◆ Stated exercise 1 ◆
Answer these questions using the passage on the Llenos investigation:
(a) According to Llenos' wife, what was the state of the family's finances?
(b) What was wrapped around Llenos' neck?
(c) On what was Llenos' foot resting?
◆ Stated exercise 2 ◆
Print the lines of the records from the line containing "You are a computer-use agent. The" through the end of the records, both ends included, leaving out the pictures.

Begin Reading text

Here, there is evidence that Llenos intended to weather the masturbatory episode unscathed. During the course of the investigation, Llenos' wife informed police that he was not suicidal, that the family's finances were secure, and she did not think he committed suicide. The report further states that there were prophylactic measures in place to mitigate the risk of injury during the act, specifically, a towel wrapped around his neck, his foot resting on a step stool, and a possible release mechanism. Lastly, the coroner found rubber rings around Llenos' genitals and noted that his "pubic hair was shaved in a semi-circular pattern consistent with prior use[.]" The record, limited thought it may be, indicated Llenos had a history of engaging in autoerotic asphyxiation and doing so without injury, leading one to the belief that the act, as it was intended to be performed, was not injurious.

End Reading text
Begin Records for the exercise

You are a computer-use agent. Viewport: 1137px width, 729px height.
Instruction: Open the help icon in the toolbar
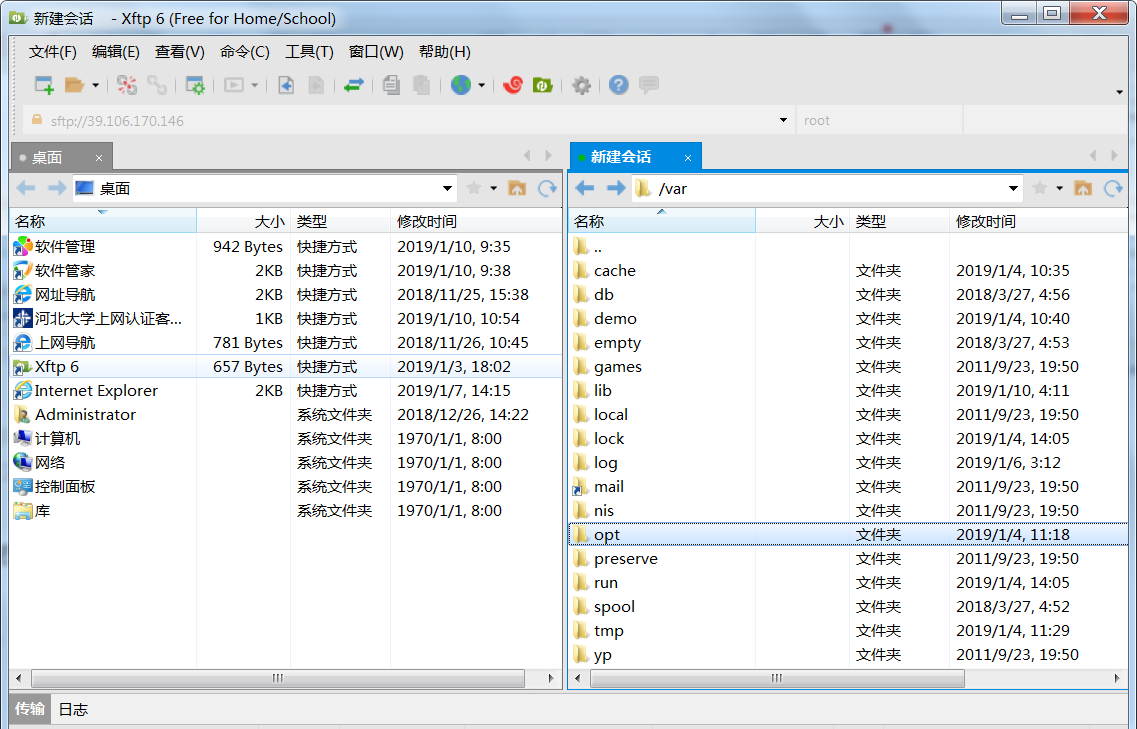pos(618,85)
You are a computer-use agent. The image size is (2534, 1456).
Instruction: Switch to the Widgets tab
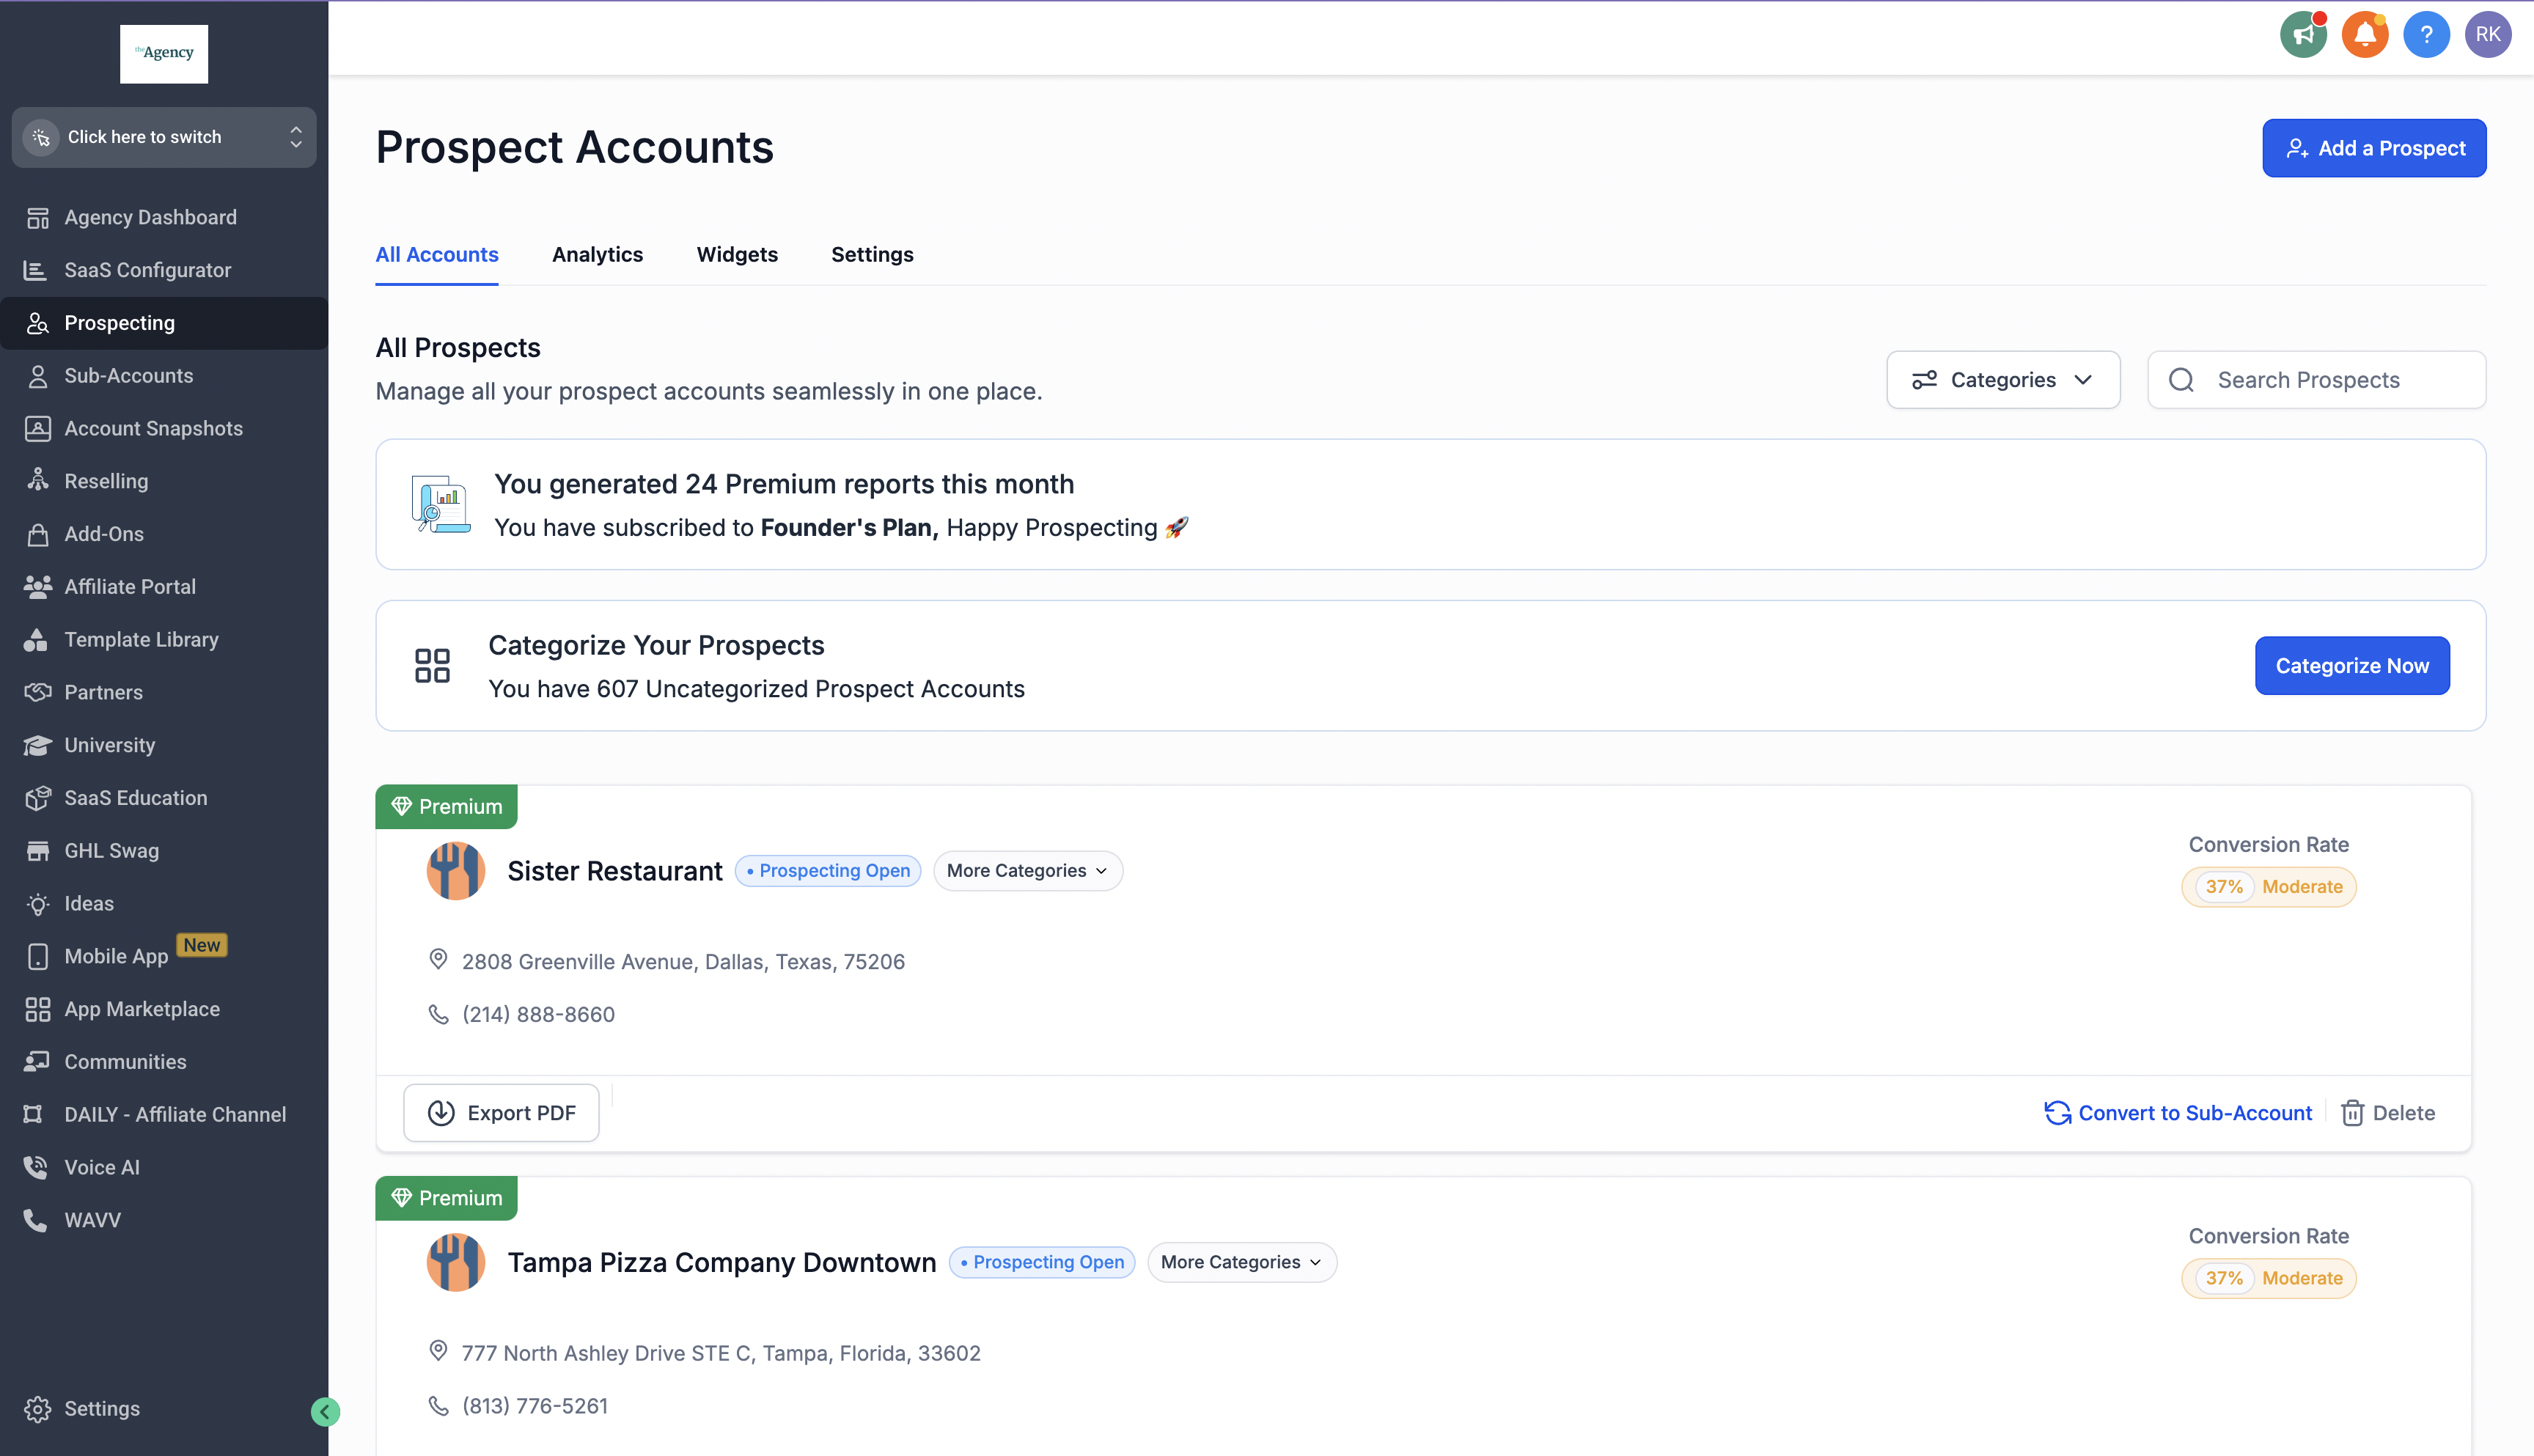coord(736,254)
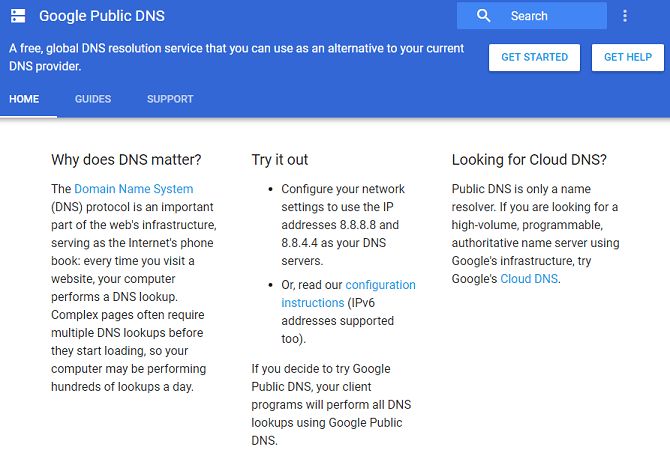670x450 pixels.
Task: Click the free global DNS service tagline
Action: 236,57
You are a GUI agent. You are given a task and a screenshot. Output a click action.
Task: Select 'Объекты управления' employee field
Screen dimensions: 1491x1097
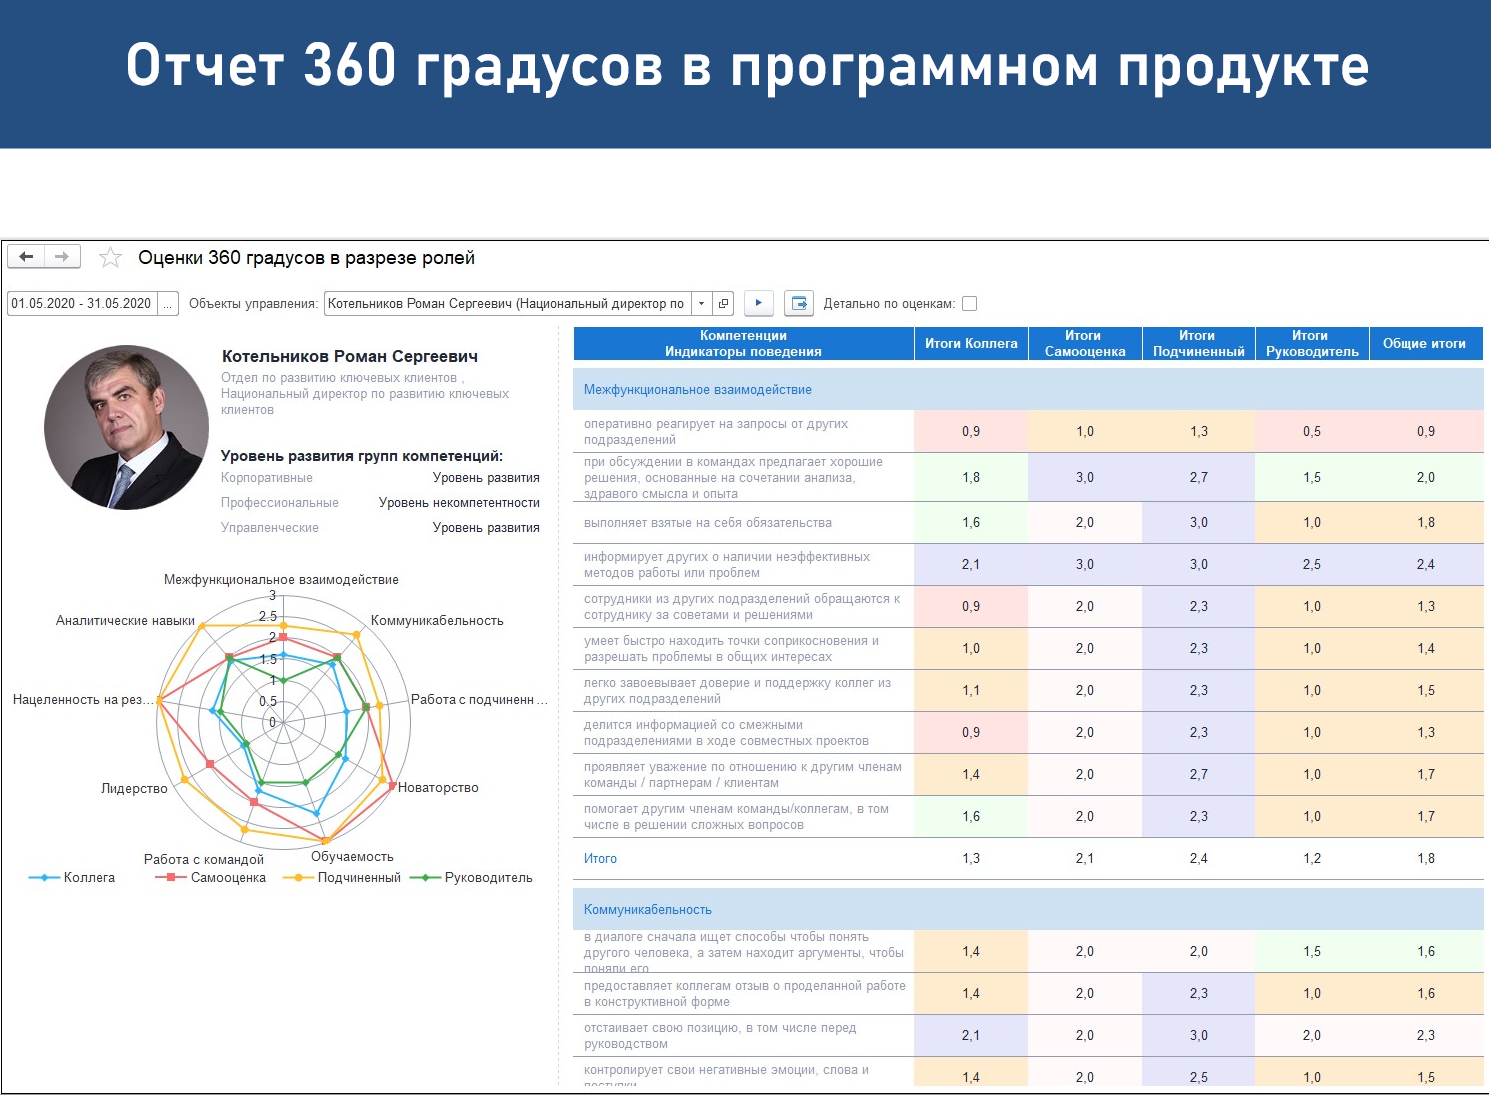click(508, 303)
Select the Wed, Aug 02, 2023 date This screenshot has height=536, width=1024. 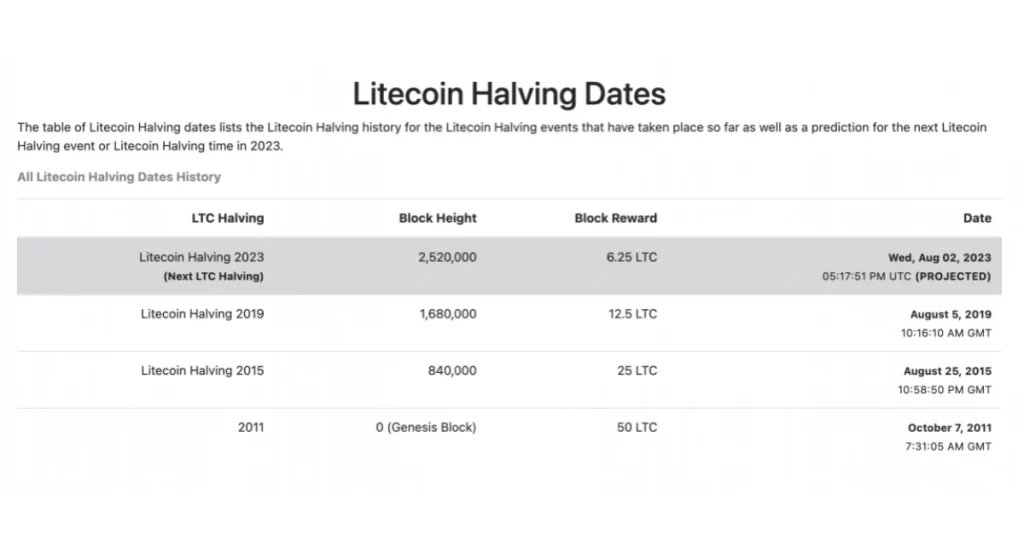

End Records for the exercise

◆ Expected answer 1 ◆
(a) They were secure.
(b) A towel.
(c) A step stool.

◆ Expected answer 2 ◆
You are a computer-use agent. The image size is (2534, 1456).
Instruction: Switch to the Widgets tab
coord(736,254)
670x450 pixels.
Task: Click the free global DNS service tagline
Action: 236,57
You are a GUI agent. You are given a task and a screenshot. Output a click action.
Task: Select 'Объекты управления' employee field
Screen dimensions: 1491x1097
click(508, 303)
Select the Wed, Aug 02, 2023 date This screenshot has height=536, width=1024. 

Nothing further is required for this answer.